# WHAT IS NEEDED
From the rows below, extract each line that contains the word "button", and reproduce those lines unchanged.

::::

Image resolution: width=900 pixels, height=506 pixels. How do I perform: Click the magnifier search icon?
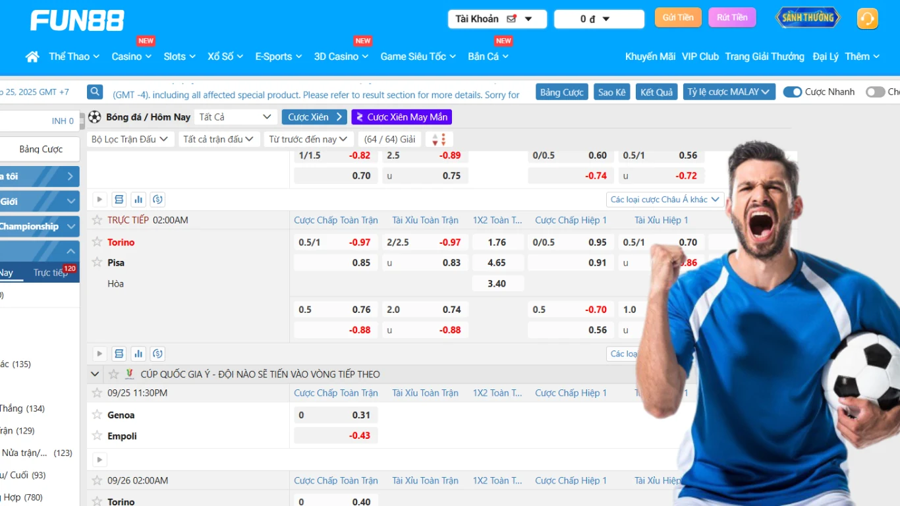coord(95,92)
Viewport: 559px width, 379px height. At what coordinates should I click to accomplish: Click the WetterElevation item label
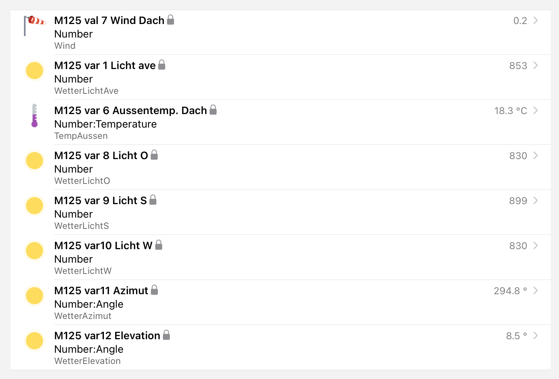point(87,361)
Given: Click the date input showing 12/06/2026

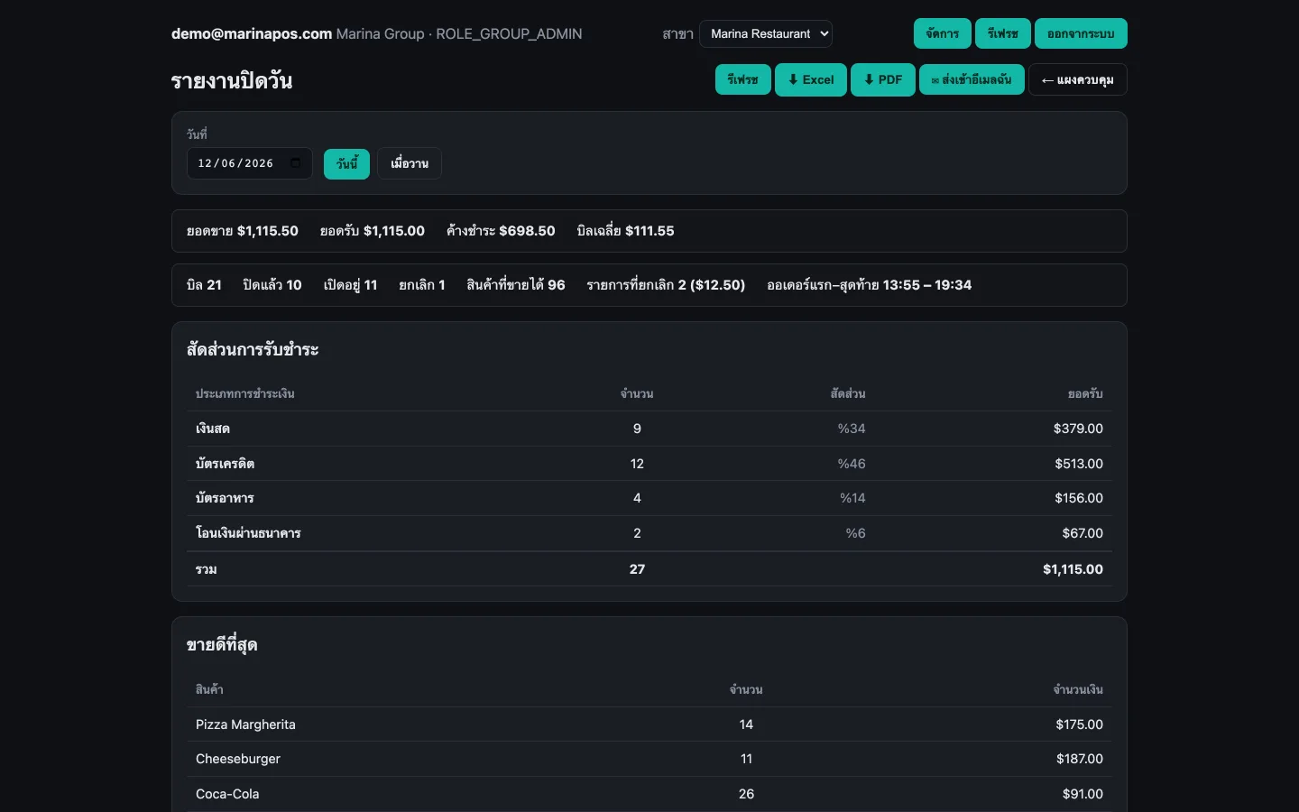Looking at the screenshot, I should 249,163.
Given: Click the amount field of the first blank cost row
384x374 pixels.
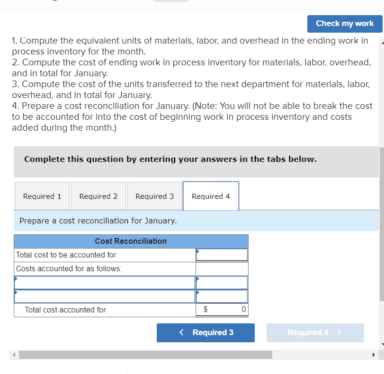Looking at the screenshot, I should [x=223, y=282].
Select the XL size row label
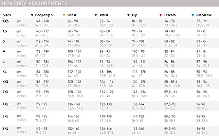219x136 pixels. click(5, 71)
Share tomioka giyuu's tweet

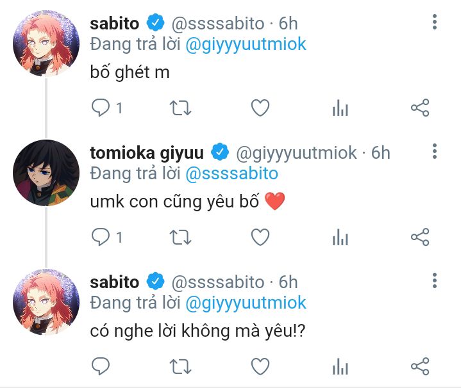point(420,237)
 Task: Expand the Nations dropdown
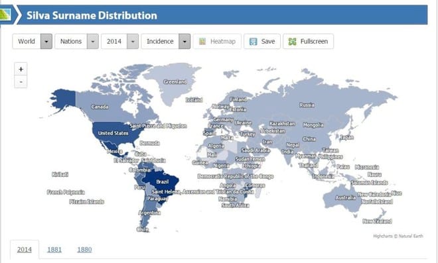[93, 41]
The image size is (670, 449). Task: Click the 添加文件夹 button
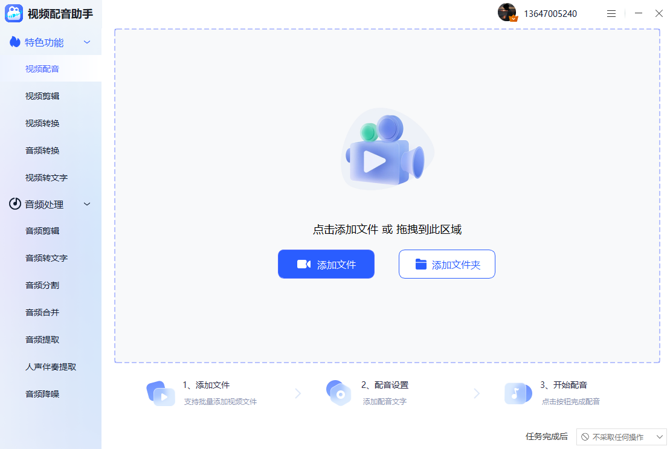[x=446, y=263]
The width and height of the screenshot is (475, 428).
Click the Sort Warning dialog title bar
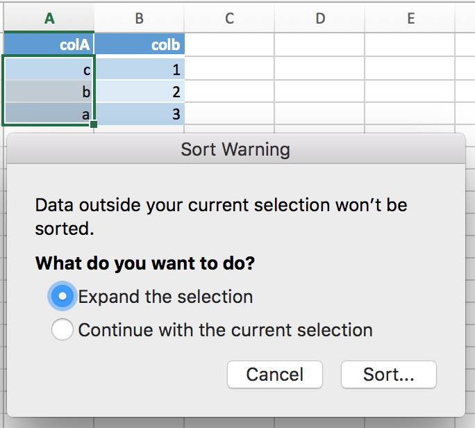click(x=235, y=149)
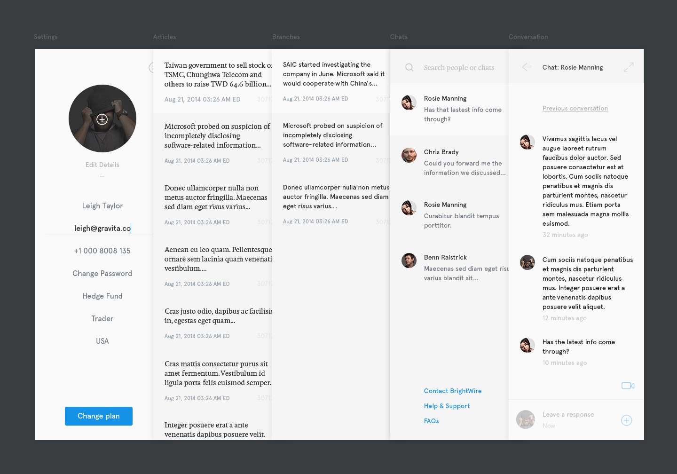Add a profile photo using the plus overlay
Viewport: 677px width, 474px height.
tap(102, 119)
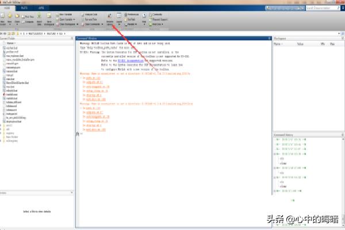This screenshot has height=230, width=345.
Task: Click the Name column header in Workspace
Action: (279, 43)
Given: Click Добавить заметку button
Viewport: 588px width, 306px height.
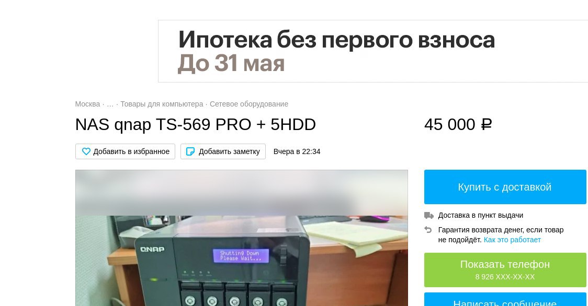Looking at the screenshot, I should [223, 151].
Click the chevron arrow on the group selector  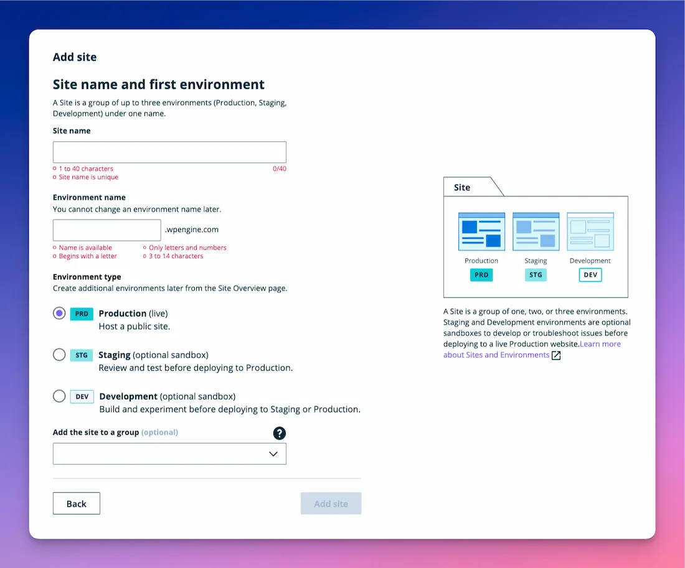click(x=273, y=454)
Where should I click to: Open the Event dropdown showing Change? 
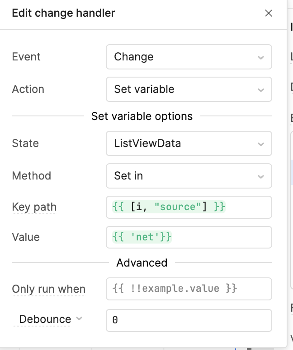[189, 57]
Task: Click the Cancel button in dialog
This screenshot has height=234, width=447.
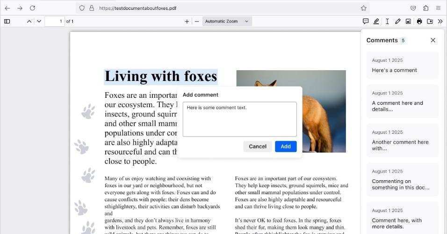Action: pyautogui.click(x=257, y=146)
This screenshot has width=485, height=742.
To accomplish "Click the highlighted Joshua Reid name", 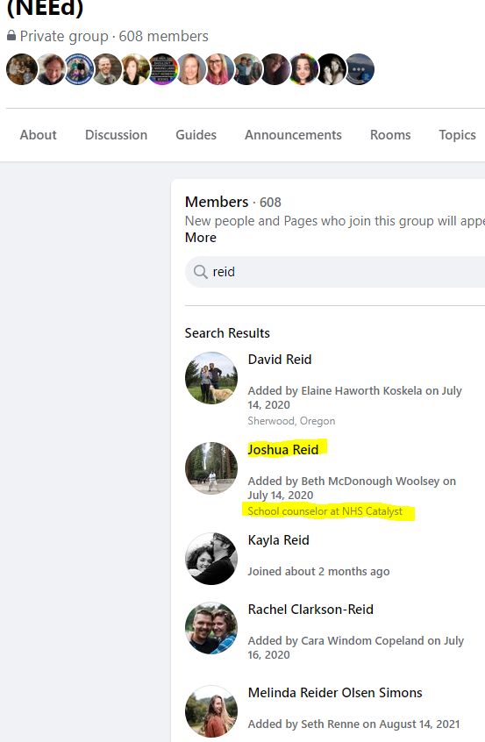I will [283, 450].
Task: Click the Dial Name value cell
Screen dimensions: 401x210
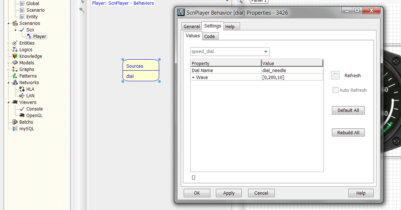Action: [292, 70]
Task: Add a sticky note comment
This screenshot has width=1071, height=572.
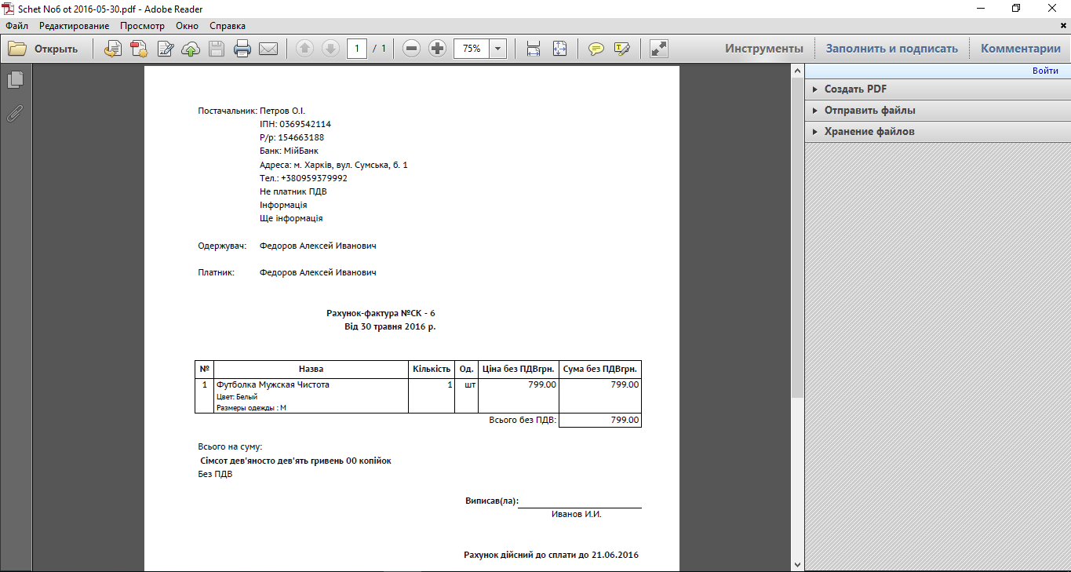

::::

# PROBLEM SOLUTION
The image size is (670, 449). Task: Click the 添加文件夹 button
Given: Click Добавить заметку button
Task: Click the Cancel button in dialog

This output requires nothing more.